University of California Press, 2012, 332 pages.
Heather Paxson’s The Life of Cheese might seem like an odd book to review for Somatosphere, but a quick glance reveals chapters such as “Microbiopolitics” and “Ecologies of Production” which feel as familiar as well-worn flannel. The Life of Cheese examines the values and meanings produced in tandem with artisanal cheese: a process where cheesemakers involve themselves with landscapes, ruminants (goats, sheep, and cattle), bacteria, fungi, thermometers, and farmers markets. The Life of Cheese is a book about artisanal assemblages in America. Examining American agriculture—artisanal and conventional—through assemblages is a worthwhile endeavor and one that has potential for many future research projects. I hope that I will be one of them.

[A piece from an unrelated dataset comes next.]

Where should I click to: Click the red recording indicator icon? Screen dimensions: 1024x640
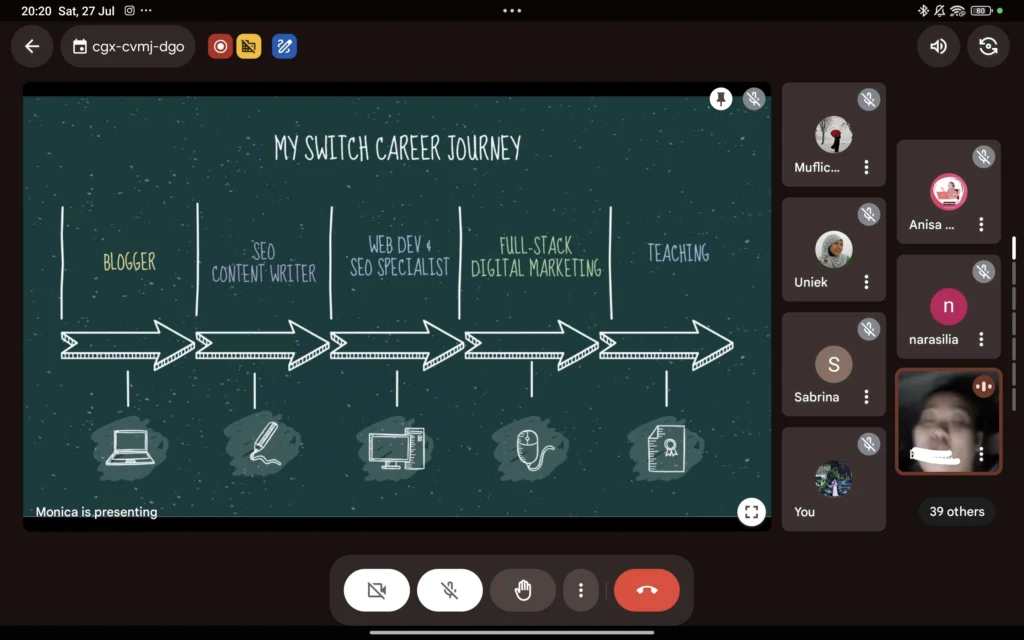(x=220, y=46)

The first chapter “American Artisanal” introduces two important concepts underpinning Paxson’s analysis: the “unfinished commodity” and the “post-pastoral ethos.” An “unfinished commodity” is a saleable object that contains multiple values (economic, moral, personal, etc.) and an unveiled history of production. For example, the story of Jasper Hill Farm’s Bayley Hazen Blue is an integral part of the commodity and not a fetter hidden beneath an avalanche of advertising. When cheese is sold at market, photos of the farm, family, and animals might be placed alongside it to tell its tale. The commodity’s biography is consciously exposed and elucidated by its makers. This is a far cry from most food purchased at the grocery store where advertising and packaging aim to obscure the commodity’s life history. I have reservations about the “unfinished commodity” being distinct and separate from other commodities.